- [Extracted material]
—————

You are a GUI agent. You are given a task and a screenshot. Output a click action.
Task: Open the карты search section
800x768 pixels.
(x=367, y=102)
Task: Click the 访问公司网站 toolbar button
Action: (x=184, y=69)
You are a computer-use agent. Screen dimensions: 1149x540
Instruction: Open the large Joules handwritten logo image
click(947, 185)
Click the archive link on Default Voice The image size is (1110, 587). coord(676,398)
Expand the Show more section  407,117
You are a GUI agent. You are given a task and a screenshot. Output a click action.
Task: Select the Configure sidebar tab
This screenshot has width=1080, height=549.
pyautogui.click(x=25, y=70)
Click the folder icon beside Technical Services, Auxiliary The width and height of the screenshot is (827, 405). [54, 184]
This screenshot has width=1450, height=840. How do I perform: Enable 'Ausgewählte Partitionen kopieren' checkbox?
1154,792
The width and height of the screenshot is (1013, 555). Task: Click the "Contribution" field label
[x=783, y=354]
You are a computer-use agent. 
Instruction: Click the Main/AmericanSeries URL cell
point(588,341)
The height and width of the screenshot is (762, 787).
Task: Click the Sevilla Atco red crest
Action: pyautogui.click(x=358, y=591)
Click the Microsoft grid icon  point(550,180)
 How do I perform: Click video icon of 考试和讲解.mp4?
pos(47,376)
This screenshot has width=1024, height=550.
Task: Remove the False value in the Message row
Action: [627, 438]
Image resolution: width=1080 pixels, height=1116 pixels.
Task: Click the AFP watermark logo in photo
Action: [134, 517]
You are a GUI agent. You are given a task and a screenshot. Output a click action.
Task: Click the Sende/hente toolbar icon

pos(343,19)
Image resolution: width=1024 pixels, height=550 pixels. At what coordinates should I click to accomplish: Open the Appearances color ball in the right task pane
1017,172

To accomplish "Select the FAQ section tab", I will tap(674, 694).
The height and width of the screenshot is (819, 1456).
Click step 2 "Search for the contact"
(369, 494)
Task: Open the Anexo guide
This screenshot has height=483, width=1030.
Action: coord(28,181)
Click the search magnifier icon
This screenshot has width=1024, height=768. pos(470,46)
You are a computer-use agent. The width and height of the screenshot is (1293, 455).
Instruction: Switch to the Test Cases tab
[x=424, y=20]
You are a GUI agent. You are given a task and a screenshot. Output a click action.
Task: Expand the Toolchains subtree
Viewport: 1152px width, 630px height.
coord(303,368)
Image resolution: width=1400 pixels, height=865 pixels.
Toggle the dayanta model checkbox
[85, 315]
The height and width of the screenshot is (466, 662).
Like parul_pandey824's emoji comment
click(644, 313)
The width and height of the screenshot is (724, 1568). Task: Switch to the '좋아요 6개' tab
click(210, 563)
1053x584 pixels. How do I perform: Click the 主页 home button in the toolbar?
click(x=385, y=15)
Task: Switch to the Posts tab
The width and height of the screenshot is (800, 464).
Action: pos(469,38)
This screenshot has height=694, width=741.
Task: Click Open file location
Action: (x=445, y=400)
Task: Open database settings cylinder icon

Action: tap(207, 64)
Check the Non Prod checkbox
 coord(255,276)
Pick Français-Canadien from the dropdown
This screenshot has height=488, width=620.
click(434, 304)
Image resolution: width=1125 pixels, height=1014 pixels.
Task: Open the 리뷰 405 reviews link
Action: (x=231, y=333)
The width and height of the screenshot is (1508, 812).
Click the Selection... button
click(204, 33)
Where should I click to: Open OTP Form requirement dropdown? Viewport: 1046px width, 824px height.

—————

- [Work order] In your response, give all the records again with nothing altered.

- [Task solution]
You are a GUI agent. You are given a task and a screenshot. Output a click action.
Task: Open the карты search section
800x768 pixels.
(x=367, y=102)
Task: Click the 访问公司网站 toolbar button
Action: (x=184, y=69)
You are a computer-use agent. Screen dimensions: 1149x540
Instruction: Open the large Joules handwritten logo image
click(947, 185)
Click the archive link on Default Voice The image size is (1110, 587). coord(676,398)
Expand the Show more section  407,117
You are a GUI agent. You are given a task and a screenshot. Output a click action.
Task: Select the Configure sidebar tab
This screenshot has width=1080, height=549.
pyautogui.click(x=25, y=70)
Click the folder icon beside Technical Services, Auxiliary The width and height of the screenshot is (827, 405). [54, 184]
This screenshot has width=1450, height=840. How do I perform: Enable 'Ausgewählte Partitionen kopieren' checkbox?
1154,792
The width and height of the screenshot is (1013, 555). Task: Click the "Contribution" field label
[x=783, y=354]
You are a computer-use agent. 
Instruction: Click the Main/AmericanSeries URL cell
point(588,341)
The height and width of the screenshot is (762, 787).
Task: Click the Sevilla Atco red crest
Action: pyautogui.click(x=358, y=591)
Click the Microsoft grid icon  point(550,180)
 How do I perform: Click video icon of 考试和讲解.mp4?
pos(47,376)
This screenshot has width=1024, height=550.
Task: Remove the False value in the Message row
Action: [627, 438]
Image resolution: width=1080 pixels, height=1116 pixels.
Task: Click the AFP watermark logo in photo
Action: [134, 517]
You are a GUI agent. You are given a task and a screenshot. Output a click action.
Task: Click the Sende/hente toolbar icon

pos(343,19)
Image resolution: width=1024 pixels, height=550 pixels. At what coordinates should I click to accomplish: Open the Appearances color ball in the right task pane
1017,172

To accomplish "Select the FAQ section tab", I will tap(674, 694).
The height and width of the screenshot is (819, 1456).
Click step 2 "Search for the contact"
(369, 494)
Task: Open the Anexo guide
This screenshot has height=483, width=1030.
Action: coord(28,181)
Click the search magnifier icon
This screenshot has width=1024, height=768. pos(470,46)
You are a computer-use agent. The width and height of the screenshot is (1293, 455).
Instruction: Switch to the Test Cases tab
[x=424, y=20]
You are a GUI agent. You are given a task and a screenshot. Output a click action.
Task: Expand the Toolchains subtree
Viewport: 1152px width, 630px height.
coord(303,368)
Image resolution: width=1400 pixels, height=865 pixels.
Toggle the dayanta model checkbox
[85, 315]
The height and width of the screenshot is (466, 662).
Like parul_pandey824's emoji comment
click(644, 313)
The width and height of the screenshot is (724, 1568). Task: Switch to the '좋아요 6개' tab
click(210, 563)
1053x584 pixels. How do I perform: Click the 主页 home button in the toolbar?
click(x=385, y=15)
Task: Switch to the Posts tab
The width and height of the screenshot is (800, 464).
Action: pos(469,38)
This screenshot has height=694, width=741.
Task: Click Open file location
Action: (x=445, y=400)
Task: Open database settings cylinder icon

Action: tap(207, 64)
Check the Non Prod checkbox
 coord(255,276)
Pick Français-Canadien from the dropdown
This screenshot has height=488, width=620.
click(434, 304)
Image resolution: width=1125 pixels, height=1014 pixels.
Task: Open the 리뷰 405 reviews link
Action: (x=231, y=333)
The width and height of the screenshot is (1508, 812).
Click the Selection... button
click(204, 33)
Where should I click to: Open OTP Form requirement dropdown? Viewport: 1046px width, 824px height.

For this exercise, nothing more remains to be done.